- [Text section]:
== Segment start ==
One can see on the SOM the sweet spot within the B chalk and that there is a fair amount of small-scale structural relief present. These results aid in the resolution of structural offset within the reservoir away from well control which is critical for staying in a 20 to 30 foot zone when drilling horizontally. Each classified sample is 1 ms in thickness which converted to depth equates to roughly 7 feet.

Figure 14 shows the K2 curvature attribute co-rendered with the SOM results in vertical sections. The Rotharmel 11-33 is at the intersection of the vertical sections. The curvature is extracted at the middle of the B chalk and shows good agreement with the SOM. The entire B bench is represented by only 5-6 ms of seismic data.

Figure 14: Most negative curvature, K2 rendered at the middle of the B chalk. Vertical sections are an 8X8 instantaneous SOM Top Niobrara to Top Greenhorn. Seismic data is shown courtesy of GPI and FFG.

A Marl Results

Seven wells within the survey were sent to a third party for petrophysical analysis (Figure 15). The analysis identified zones of interest within the Niobrara marls which are typically considered source rocks. The calculations show a high TOC zone in the upper A marl which the analysis identifies as shale pay (Figure 16). A seismic cross-section of the 8X8 instantaneous SOM (Figure 16) through the three wells depicted shows that this zone is well imaged. The neurons can be isolated and volumetric calculations derived from the representative neurons.

Figure 15: Index map for wells used in petrophysical analysis (in red)

Figure 16: Petrophysical results and SOM for three wells in the study area. The TOC curve (Track 12) and Shale pay curve (Track 10), highlighted in yellow, indicate the Upper A marl is both a rich source rock and a potential shale reservoir. Seismic data is shown courtesy of GPI and FFG.
== Segment end ==
- [Provided data]:
== Segment start ==
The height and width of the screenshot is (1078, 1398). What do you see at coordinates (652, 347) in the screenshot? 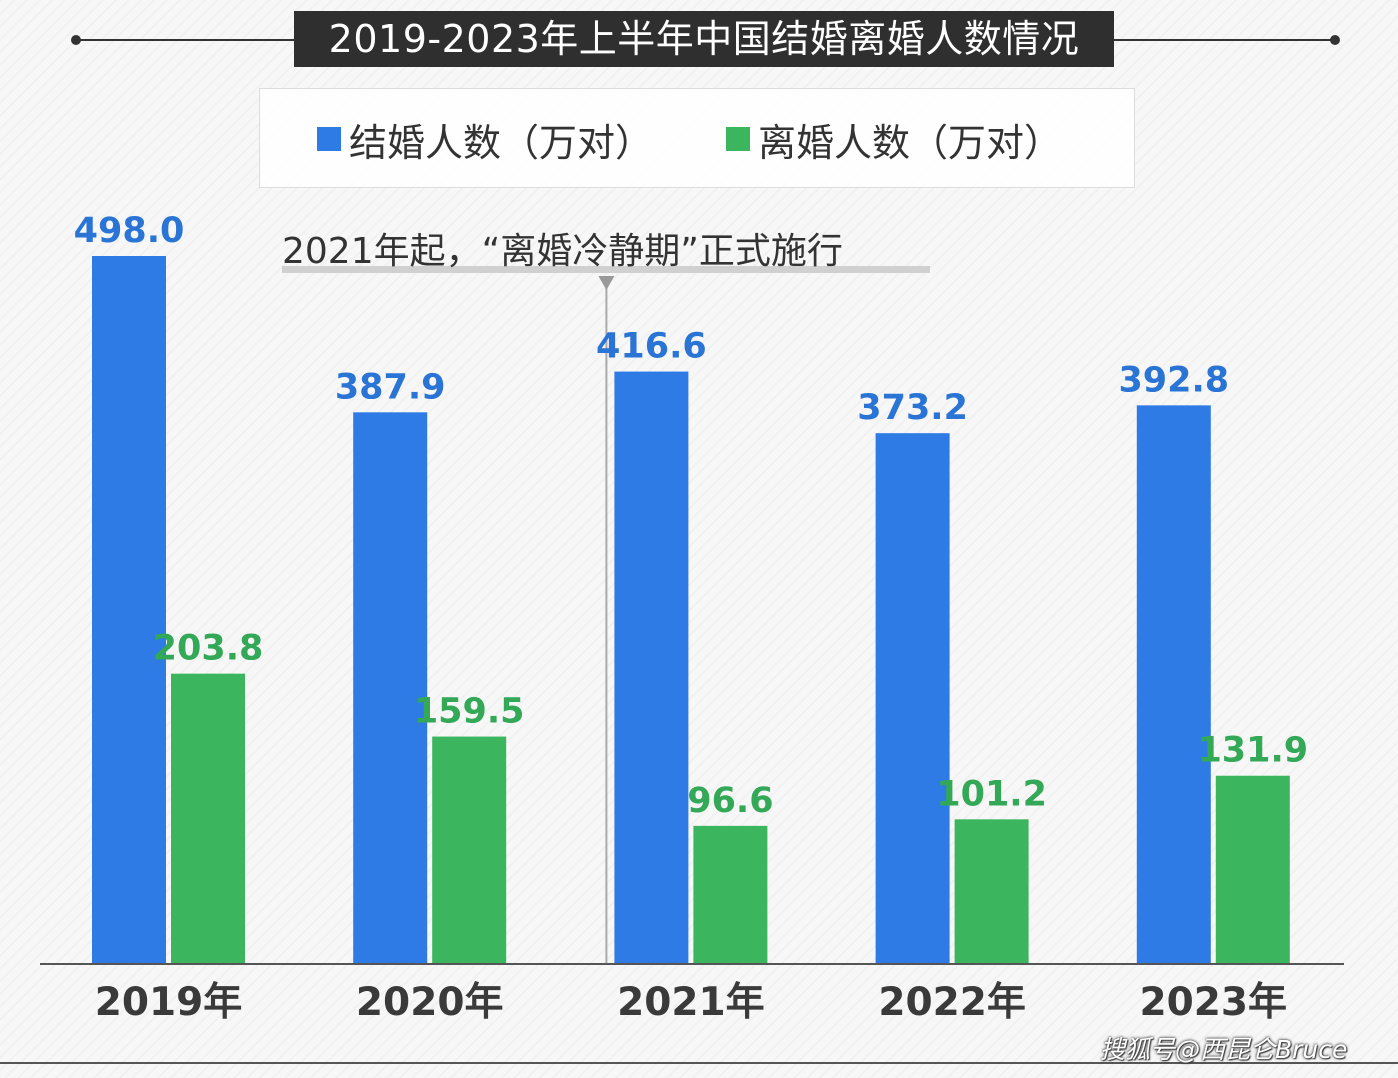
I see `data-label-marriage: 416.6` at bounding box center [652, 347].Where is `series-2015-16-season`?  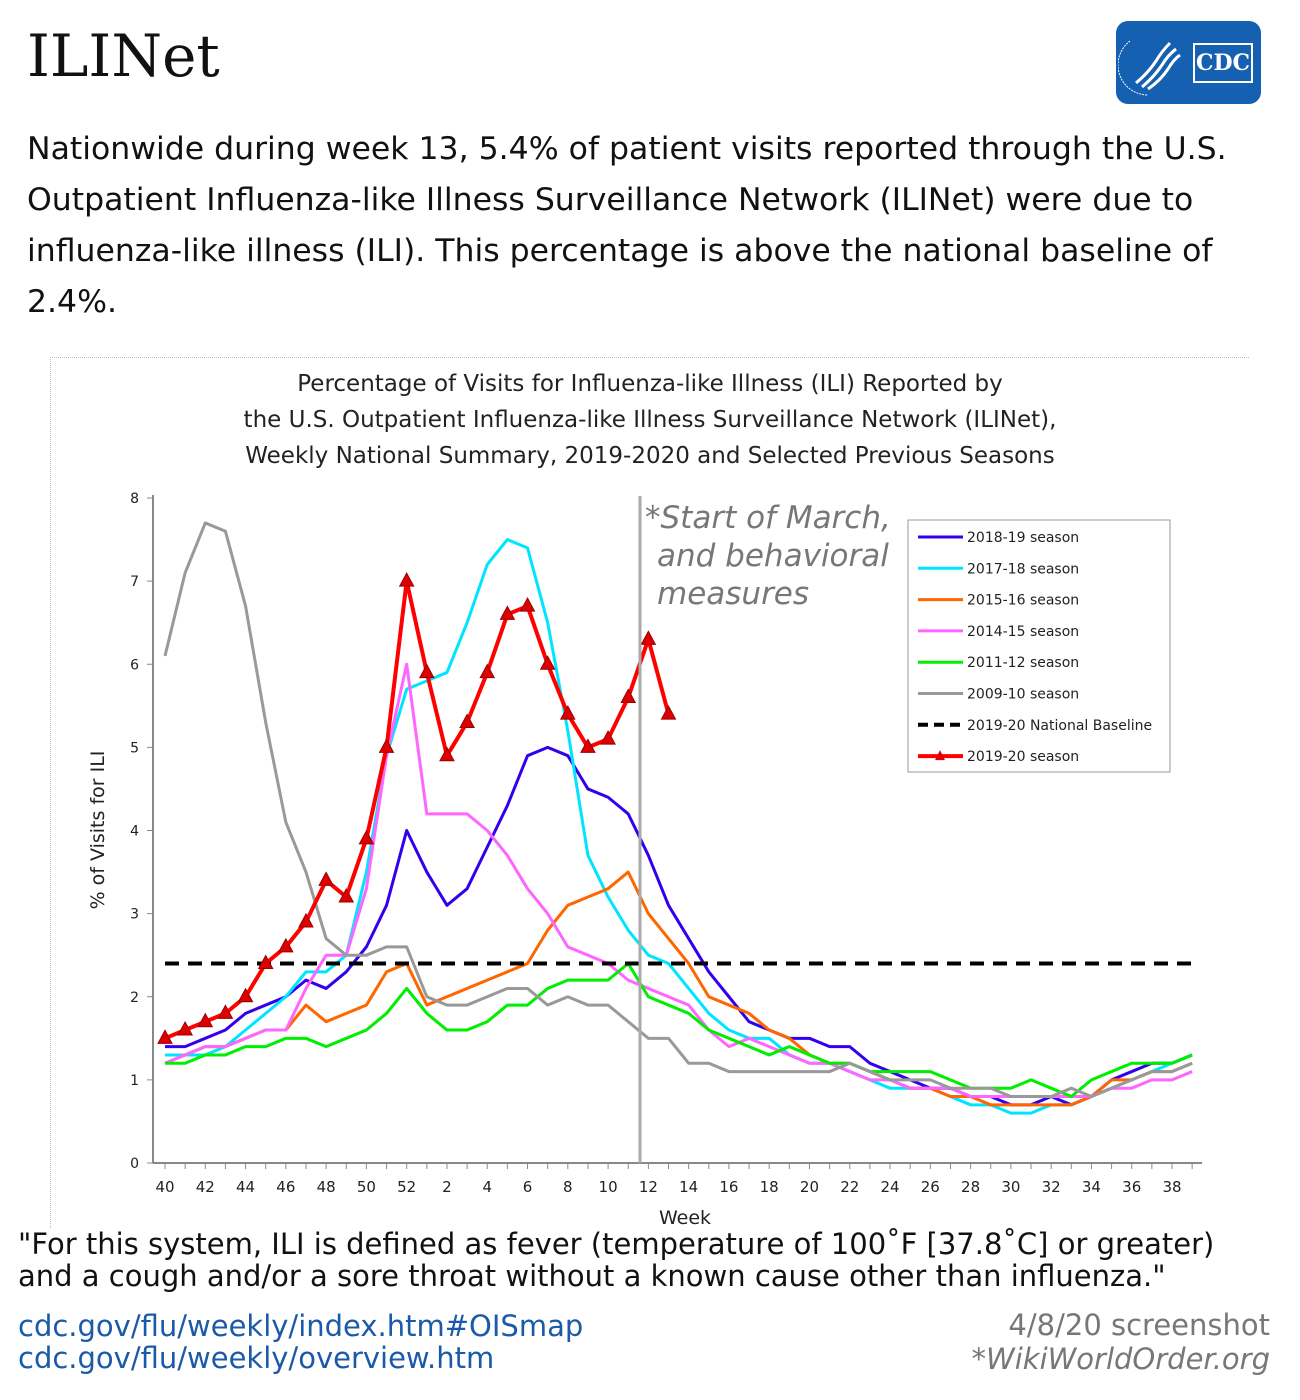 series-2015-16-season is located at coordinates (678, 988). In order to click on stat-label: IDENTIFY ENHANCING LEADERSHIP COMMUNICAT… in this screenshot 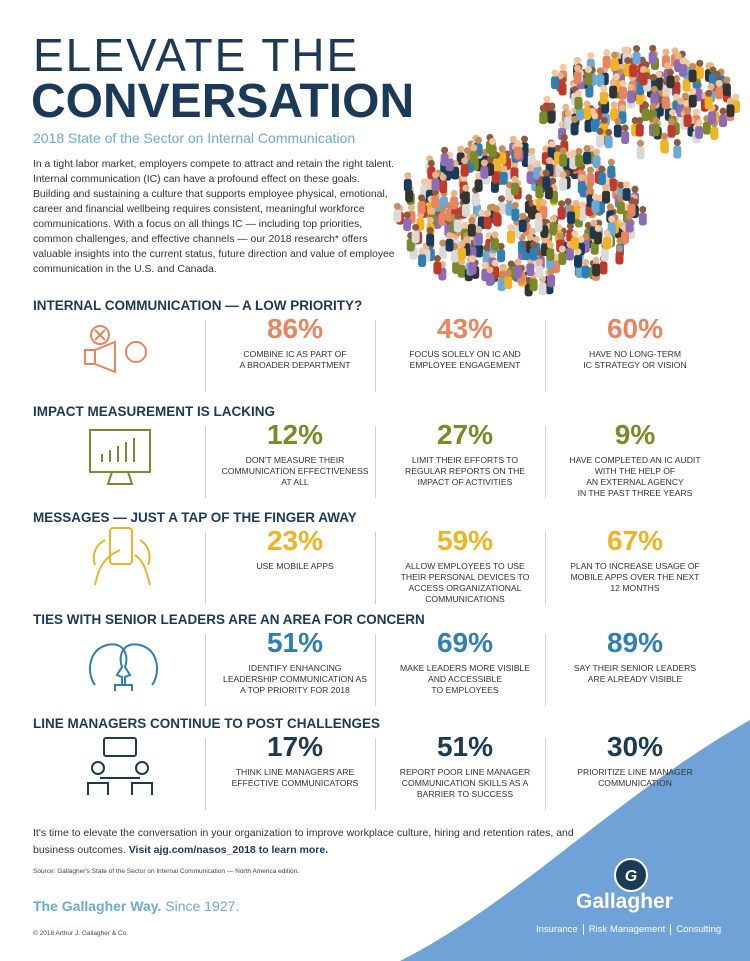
== Segment end ==
- [Study questions]:
1 – List every figure number the Niobrara passage mentions, each with a short description of what that figure shows.
2 – Answer these questions using the Niobrara passage:
(a) How thick is each classified sample in milliseconds, and about how many feet is that in depth?
(b) How many wells in the survey were sent to a third party for petrophysical analysis?
(c) Which track holds the TOC curve in Figure 16?
Work only from the Niobrara passage; the data plays no part.

- [Answers for each item]:
1 –
Figure 14: the K2 (most negative) curvature attribute at the middle of the B chalk, co-rendered with vertical sections of the 8X8 instantaneous SOM from Top Niobrara to Top Greenhorn.
Figure 15: an index map of the wells used in the petrophysical analysis.
Figure 16: petrophysical results and the SOM for three wells in the study area.

2 –
(a) 1 ms, which is roughly 7 feet.
(b) Seven.
(c) Track 12.